Stored data entries:
-- Opening Marker --
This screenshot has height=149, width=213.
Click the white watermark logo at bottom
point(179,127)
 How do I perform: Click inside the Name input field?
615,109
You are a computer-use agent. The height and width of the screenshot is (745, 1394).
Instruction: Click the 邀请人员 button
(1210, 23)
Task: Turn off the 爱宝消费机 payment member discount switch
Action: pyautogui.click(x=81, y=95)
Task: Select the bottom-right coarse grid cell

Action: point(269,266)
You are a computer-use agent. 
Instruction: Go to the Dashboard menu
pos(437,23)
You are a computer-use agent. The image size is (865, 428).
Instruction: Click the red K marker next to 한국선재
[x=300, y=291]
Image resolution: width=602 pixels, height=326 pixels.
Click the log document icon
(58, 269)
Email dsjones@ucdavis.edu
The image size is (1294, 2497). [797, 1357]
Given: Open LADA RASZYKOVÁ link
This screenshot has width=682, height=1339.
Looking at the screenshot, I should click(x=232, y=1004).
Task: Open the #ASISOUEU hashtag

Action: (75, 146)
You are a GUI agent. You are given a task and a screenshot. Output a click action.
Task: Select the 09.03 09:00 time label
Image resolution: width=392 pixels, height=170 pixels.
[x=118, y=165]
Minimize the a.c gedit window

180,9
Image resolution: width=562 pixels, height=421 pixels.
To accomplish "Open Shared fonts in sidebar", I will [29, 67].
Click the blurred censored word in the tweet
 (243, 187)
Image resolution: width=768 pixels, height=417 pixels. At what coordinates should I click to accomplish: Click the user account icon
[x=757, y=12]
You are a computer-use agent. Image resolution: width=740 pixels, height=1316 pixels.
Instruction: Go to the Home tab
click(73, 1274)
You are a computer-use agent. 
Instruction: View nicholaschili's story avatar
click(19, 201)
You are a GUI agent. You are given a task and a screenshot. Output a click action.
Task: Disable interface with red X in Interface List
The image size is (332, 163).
-- Closing Marker --
> **ASSIGNMENT**: What you write must match the records above exactly, line for line.

> **FINISHED TASK**:
This screenshot has height=149, width=213.
Click the white watermark logo at bottom
point(179,127)
 How do I perform: Click inside the Name input field?
615,109
You are a computer-use agent. The height and width of the screenshot is (745, 1394).
Instruction: Click the 邀请人员 button
(1210, 23)
Task: Turn off the 爱宝消费机 payment member discount switch
Action: pyautogui.click(x=81, y=95)
Task: Select the bottom-right coarse grid cell

Action: point(269,266)
You are a computer-use agent. 
Instruction: Go to the Dashboard menu
pos(437,23)
You are a computer-use agent. The image size is (865, 428).
Instruction: Click the red K marker next to 한국선재
[x=300, y=291]
Image resolution: width=602 pixels, height=326 pixels.
Click the log document icon
(58, 269)
Email dsjones@ucdavis.edu
The image size is (1294, 2497). [797, 1357]
Given: Open LADA RASZYKOVÁ link
This screenshot has width=682, height=1339.
Looking at the screenshot, I should click(x=232, y=1004).
Task: Open the #ASISOUEU hashtag

Action: (75, 146)
You are a GUI agent. You are given a task and a screenshot. Output a click action.
Task: Select the 09.03 09:00 time label
Image resolution: width=392 pixels, height=170 pixels.
[x=118, y=165]
Minimize the a.c gedit window

180,9
Image resolution: width=562 pixels, height=421 pixels.
To accomplish "Open Shared fonts in sidebar", I will [29, 67].
Click the blurred censored word in the tweet
 (243, 187)
Image resolution: width=768 pixels, height=417 pixels. At what coordinates should I click to accomplish: Click the user account icon
[x=757, y=12]
You are a computer-use agent. Image resolution: width=740 pixels, height=1316 pixels.
Instruction: Go to the Home tab
click(73, 1274)
You are a computer-use agent. 
Instruction: View nicholaschili's story avatar
click(19, 201)
You are a GUI agent. You are given a task and a screenshot. Output a click action.
Task: Disable interface with red X in Interface List
The image size is (332, 163).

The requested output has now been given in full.